The conference, co-sponsored by the UCLA Extension Public Policy Program, the Program on Social Ecology at UC Irvine and the Lincoln Institute of Land Policy, honors the memory of Donald G. Hagman, a UCLA law professor who died in 1982. Hagman was nationally recognized as an innovative thinker on issues relating to land-use law and urban development.

City-County Responsibility

Misczynski, who co-authored one of Hagman’s best-known books, “Windfalls for Wipeouts” (American Society of Planning Officials 1978), said the reason for the growing relationship between local land-use planning and long-term financing techniques is the phenomenon he called “No More Fairy God Government.” In approving new real estate projects today, cities and counties must also take responsibility for setting up the financial mechanisms to construct the infrastructure. The financing tools include old-style assessment districts, which have been around for about 75 years, as well as newer assessment districts available under the “Mello-Roos” bill, passed by the state legislature in 1982, and development fees and development agreements.

The use of these techniques is increasing rapidly. In 1985, special-assessment financing in California exceeded $700 million. According to Richard Cowart, a professor of urban and regional planning at UC Berkeley, more than 150 jurisdictions have entered into more than 500 development agreements with developers since the technique was created in 1979. By contrast, few cities and counties understood development agreements as recently as two years ago.

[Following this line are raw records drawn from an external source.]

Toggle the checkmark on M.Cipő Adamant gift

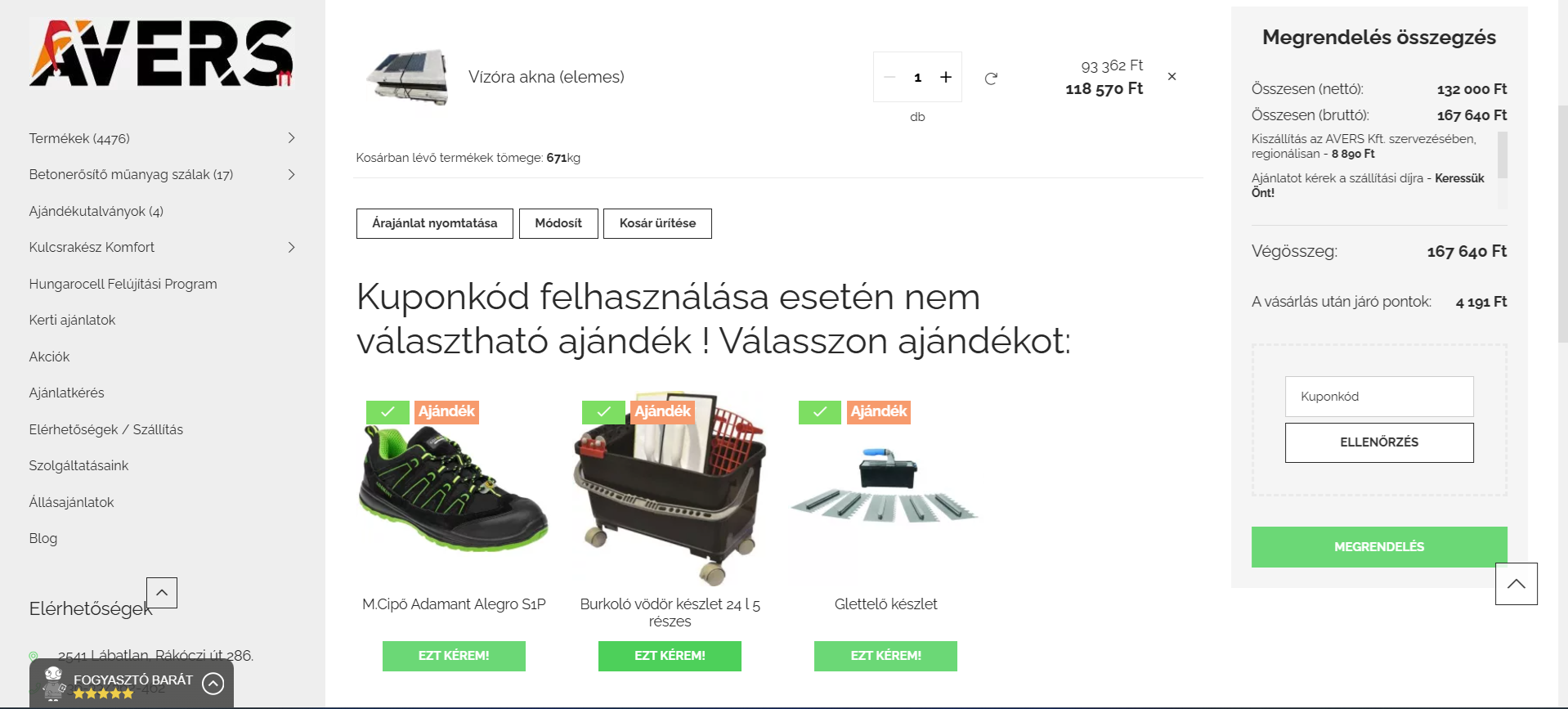(x=388, y=412)
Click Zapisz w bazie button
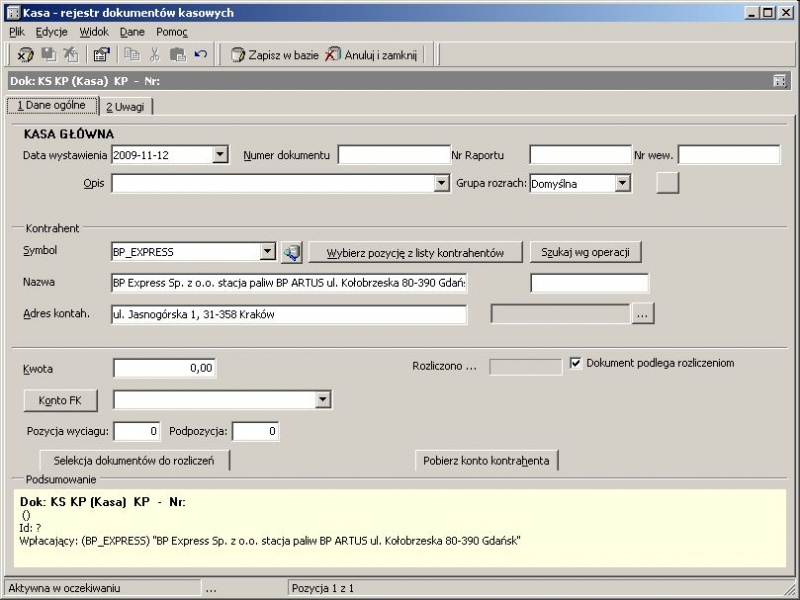This screenshot has height=600, width=800. click(274, 55)
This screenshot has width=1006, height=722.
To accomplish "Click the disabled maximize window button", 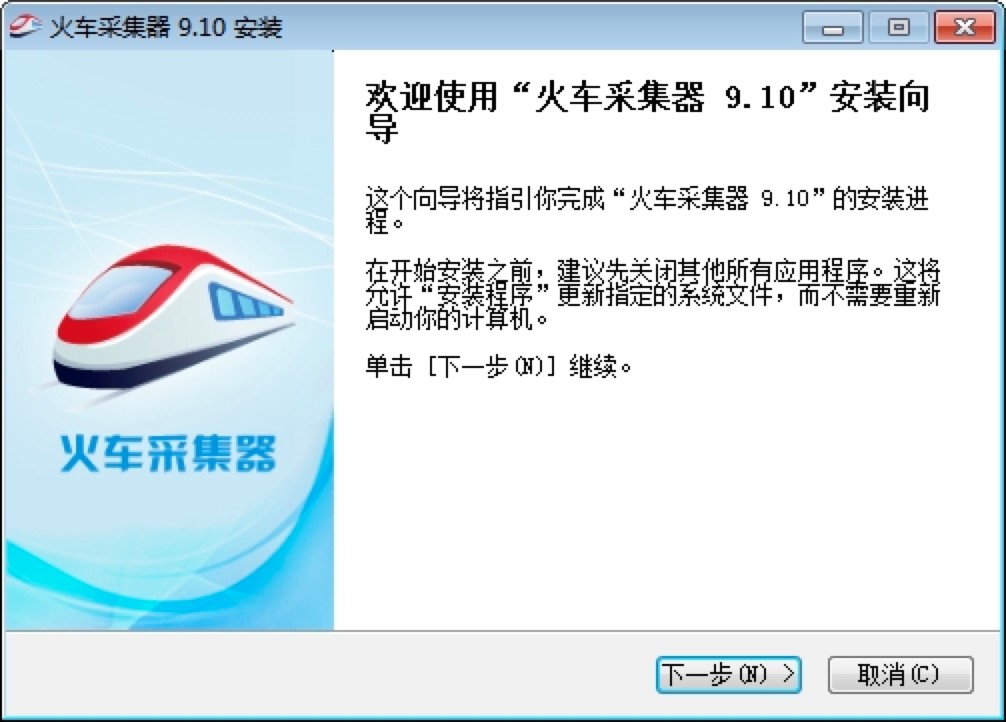I will click(x=898, y=28).
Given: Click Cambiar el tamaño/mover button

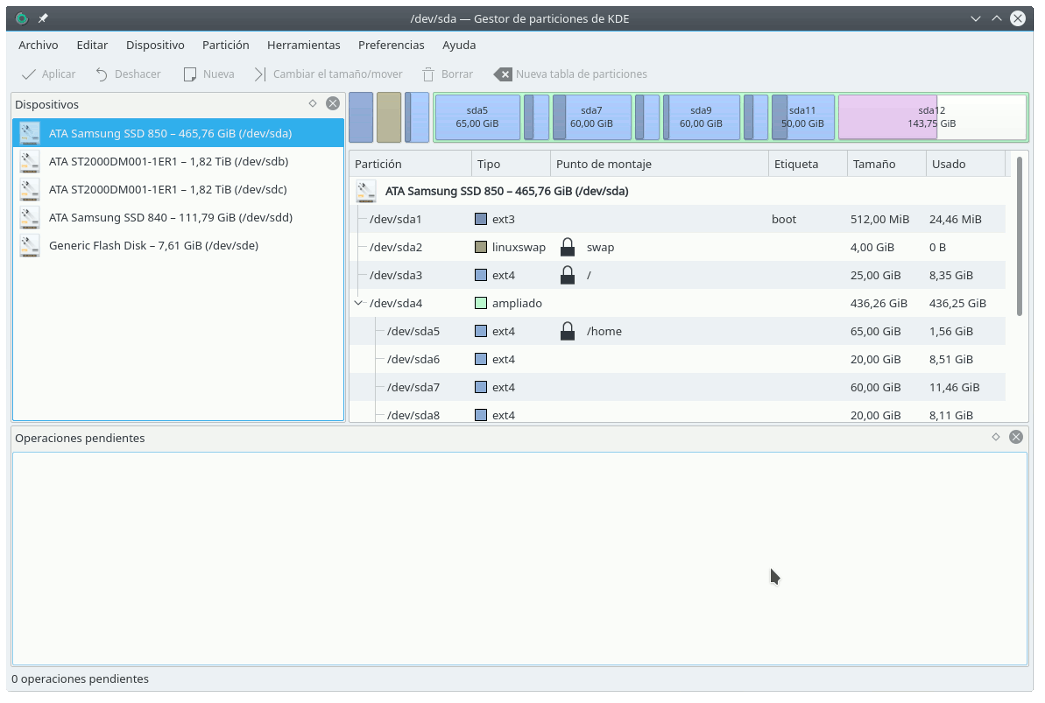Looking at the screenshot, I should [x=328, y=74].
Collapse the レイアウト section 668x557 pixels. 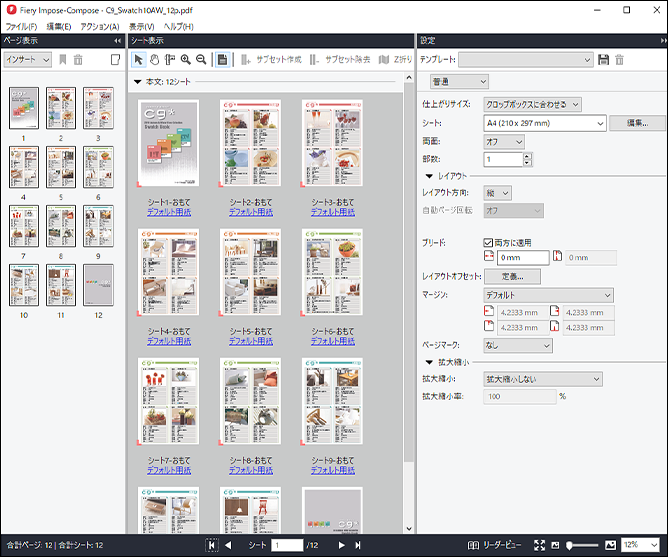(430, 175)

“There’s been a dramatic shift in the last 10 to 15 years, from small projects to master-plan communities,” said Joseph Evans, president of Empire Economics. “Generally, infrastructure costs are so high that the developers are going to be coming to (city officials) for assistance.”

Among other things, the sheer size of these projects and the expense of their infrastructure will force cities to turn to bonding because “pay-as-you-go” fees will not raise enough money.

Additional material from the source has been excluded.